New Teacher-What to do?

Post by cnobrien » Sat May 04, 2013 12:37 am

As a new teaher, I have not the opportunity to be in a classroom where I am the sole teacher.

I am worrying about my ability to effectively assign interpretive, interpersonal and presentational assignments in my classroom, all the time! I can see how it would be easy to fall into a rut of easy assignments because of lack of planning time and resources. I want to have a fun and interactive classroom where there is a lot of learning going on!

Any sugguestions?!?

Sally Olsen
Posts: 1322
Joined: Thu Apr 08, 2004 2:24 pm
Location: Canada,France, Brazil, Japan, Mongolia, Greenland, Canada, Mongolia, Ethiopia next

Post by Sally Olsen » Sat May 04, 2013 11:51 am

It sounds like you have taken some courses so you know some of what you need to do.

As long as you worry, that is a good sign and will help you prepare and repair what you do.

If you have fun in the rest of your life, you will probably be a teacher who has fun in the classroom.

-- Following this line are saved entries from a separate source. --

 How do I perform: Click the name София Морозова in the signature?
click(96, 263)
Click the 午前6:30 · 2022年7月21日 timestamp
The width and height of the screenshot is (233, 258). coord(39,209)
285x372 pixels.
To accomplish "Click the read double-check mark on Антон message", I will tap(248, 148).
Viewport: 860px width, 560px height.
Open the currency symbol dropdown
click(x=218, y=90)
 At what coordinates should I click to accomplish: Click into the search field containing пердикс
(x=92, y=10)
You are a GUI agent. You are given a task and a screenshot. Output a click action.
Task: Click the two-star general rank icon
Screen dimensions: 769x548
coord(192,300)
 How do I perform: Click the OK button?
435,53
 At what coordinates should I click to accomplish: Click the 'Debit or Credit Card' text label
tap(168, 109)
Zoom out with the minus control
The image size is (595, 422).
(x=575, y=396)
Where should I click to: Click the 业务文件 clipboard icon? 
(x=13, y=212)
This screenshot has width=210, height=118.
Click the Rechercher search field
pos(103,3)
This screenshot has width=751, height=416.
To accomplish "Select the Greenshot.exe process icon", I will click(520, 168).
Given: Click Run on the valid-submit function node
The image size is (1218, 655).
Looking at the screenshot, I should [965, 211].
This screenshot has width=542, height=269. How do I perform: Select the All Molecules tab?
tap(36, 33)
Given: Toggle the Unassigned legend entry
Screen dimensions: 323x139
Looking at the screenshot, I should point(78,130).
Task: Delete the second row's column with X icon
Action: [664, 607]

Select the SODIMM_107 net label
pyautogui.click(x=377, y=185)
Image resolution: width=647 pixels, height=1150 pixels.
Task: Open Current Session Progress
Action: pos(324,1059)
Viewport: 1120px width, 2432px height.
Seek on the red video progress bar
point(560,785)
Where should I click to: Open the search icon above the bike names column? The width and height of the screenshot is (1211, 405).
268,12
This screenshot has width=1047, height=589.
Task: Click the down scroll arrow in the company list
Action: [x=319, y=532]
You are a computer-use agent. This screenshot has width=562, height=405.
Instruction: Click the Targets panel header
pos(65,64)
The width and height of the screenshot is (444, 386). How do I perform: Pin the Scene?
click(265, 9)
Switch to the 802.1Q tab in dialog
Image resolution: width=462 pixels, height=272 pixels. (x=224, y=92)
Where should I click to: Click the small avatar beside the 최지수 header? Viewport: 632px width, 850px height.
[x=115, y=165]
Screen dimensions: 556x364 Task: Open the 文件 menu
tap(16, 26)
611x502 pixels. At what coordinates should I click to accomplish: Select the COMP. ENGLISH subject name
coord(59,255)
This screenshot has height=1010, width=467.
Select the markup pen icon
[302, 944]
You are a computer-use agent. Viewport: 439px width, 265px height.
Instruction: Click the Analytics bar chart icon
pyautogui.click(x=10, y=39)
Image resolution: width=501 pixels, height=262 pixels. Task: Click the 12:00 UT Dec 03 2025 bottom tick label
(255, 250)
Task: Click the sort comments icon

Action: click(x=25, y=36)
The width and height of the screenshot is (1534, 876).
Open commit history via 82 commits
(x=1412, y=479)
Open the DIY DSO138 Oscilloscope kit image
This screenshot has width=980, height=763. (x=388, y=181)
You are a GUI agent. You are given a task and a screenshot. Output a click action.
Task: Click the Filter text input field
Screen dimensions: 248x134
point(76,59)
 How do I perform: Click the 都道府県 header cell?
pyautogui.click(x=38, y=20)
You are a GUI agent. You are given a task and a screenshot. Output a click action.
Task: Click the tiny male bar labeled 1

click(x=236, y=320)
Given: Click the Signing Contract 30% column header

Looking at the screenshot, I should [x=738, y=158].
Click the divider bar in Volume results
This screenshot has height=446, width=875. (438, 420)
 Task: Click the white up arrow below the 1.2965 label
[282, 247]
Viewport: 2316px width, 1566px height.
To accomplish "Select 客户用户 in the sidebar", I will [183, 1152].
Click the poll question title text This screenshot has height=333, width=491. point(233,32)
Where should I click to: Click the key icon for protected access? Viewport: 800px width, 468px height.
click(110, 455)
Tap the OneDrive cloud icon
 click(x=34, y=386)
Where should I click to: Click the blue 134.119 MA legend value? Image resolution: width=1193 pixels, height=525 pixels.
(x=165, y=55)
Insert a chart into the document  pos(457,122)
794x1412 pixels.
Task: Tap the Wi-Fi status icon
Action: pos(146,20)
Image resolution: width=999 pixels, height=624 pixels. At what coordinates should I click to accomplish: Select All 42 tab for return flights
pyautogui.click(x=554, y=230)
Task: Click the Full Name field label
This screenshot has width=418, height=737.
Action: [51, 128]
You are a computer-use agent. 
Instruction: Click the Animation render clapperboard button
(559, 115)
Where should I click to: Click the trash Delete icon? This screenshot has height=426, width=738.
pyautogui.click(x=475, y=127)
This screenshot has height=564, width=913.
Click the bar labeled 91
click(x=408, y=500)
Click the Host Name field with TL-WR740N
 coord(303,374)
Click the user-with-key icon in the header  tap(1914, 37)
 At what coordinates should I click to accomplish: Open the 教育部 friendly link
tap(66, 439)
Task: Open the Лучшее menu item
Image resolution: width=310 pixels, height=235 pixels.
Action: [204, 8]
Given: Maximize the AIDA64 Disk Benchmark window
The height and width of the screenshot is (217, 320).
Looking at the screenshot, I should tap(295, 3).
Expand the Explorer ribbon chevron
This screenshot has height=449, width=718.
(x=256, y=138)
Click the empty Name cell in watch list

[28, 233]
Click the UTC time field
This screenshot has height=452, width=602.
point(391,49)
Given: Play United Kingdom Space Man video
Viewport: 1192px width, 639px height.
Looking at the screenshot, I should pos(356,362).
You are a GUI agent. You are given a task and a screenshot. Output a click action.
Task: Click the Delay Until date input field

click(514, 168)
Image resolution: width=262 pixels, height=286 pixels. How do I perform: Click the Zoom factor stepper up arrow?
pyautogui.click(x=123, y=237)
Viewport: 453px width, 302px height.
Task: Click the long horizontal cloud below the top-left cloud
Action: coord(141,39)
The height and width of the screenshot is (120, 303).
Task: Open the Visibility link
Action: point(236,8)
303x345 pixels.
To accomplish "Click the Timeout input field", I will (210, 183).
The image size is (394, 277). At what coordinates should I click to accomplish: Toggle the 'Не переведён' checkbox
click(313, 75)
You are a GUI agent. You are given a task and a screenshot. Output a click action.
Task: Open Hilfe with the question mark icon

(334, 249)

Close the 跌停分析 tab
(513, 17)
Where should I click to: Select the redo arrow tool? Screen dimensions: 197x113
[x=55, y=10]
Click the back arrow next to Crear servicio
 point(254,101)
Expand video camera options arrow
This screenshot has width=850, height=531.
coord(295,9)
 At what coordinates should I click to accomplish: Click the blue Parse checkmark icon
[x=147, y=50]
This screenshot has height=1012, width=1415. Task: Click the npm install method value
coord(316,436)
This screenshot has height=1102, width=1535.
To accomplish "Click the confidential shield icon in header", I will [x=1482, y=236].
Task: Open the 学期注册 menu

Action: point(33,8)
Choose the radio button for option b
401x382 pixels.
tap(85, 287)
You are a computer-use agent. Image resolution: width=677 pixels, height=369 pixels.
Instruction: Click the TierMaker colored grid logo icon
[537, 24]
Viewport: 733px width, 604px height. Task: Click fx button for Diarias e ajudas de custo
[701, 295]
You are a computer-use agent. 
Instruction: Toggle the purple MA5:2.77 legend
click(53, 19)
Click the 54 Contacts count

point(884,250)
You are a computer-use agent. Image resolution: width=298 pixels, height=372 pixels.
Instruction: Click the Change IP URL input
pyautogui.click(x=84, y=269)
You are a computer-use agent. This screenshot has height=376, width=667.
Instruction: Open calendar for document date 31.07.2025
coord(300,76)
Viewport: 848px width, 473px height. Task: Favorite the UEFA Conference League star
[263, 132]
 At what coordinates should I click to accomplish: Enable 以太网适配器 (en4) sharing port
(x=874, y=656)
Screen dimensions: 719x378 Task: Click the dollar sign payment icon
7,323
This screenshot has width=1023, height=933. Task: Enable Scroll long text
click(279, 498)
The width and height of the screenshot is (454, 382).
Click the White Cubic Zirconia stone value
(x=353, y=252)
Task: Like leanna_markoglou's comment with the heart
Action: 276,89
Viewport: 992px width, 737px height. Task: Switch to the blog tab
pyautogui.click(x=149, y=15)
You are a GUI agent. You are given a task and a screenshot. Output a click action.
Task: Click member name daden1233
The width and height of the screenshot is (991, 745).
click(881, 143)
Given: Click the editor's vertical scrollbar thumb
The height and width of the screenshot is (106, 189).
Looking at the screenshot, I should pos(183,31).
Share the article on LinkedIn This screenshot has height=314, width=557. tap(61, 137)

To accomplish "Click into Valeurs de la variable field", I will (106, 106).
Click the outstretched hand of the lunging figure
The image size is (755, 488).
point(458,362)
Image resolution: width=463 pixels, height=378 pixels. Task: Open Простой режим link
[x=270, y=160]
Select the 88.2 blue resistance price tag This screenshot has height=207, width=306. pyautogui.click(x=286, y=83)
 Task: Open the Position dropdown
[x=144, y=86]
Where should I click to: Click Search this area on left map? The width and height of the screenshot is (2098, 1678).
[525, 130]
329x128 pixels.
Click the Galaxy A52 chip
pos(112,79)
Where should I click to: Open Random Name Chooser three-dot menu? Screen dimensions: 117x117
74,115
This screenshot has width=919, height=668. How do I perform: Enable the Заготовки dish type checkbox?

Get a mentor who will sit in on your classes regularly and give you advice.
Have former proffs come to visit.
Tape a class or two and go back to see what you are doing.
Get a partner and exchange visits and suggestions.
Write a journal every day and examine your teaching as you do your life.
Ask the students often about their learning and the ways that they do it and adapt your classes to that.
Get some good software to write your daily plans so it doesn't take you forever but gives you a structure. Don't stick to it though if you see a better way or the students suggest something.

Put some posters at the back of the room so you can see the goals you want to accomplish and keep looking at them during the class.

Have a mirror at face height and check to see if you are smiling enough.


Reward yourself when something goes great and don't beat yourself up when things go wrong. Is something is broke, fix it.

Take pictures of the good times and review them often.

Remind yourself that you didn't learn to walk in a day and you won't be a great teacher in your first year but you can keep on learning.

Keep taking courses and reading papers about teaching in all its aspects.
Go to conferences and meet people who are interested in the same things.
Visit retired teachers and pump them about everything they did and about things and ideas they created to help.
Write papers yourself and submit them to journals, teacher's magazines. The feedback they will give you will help even if they are never published.

Read everything on Dave's about your area.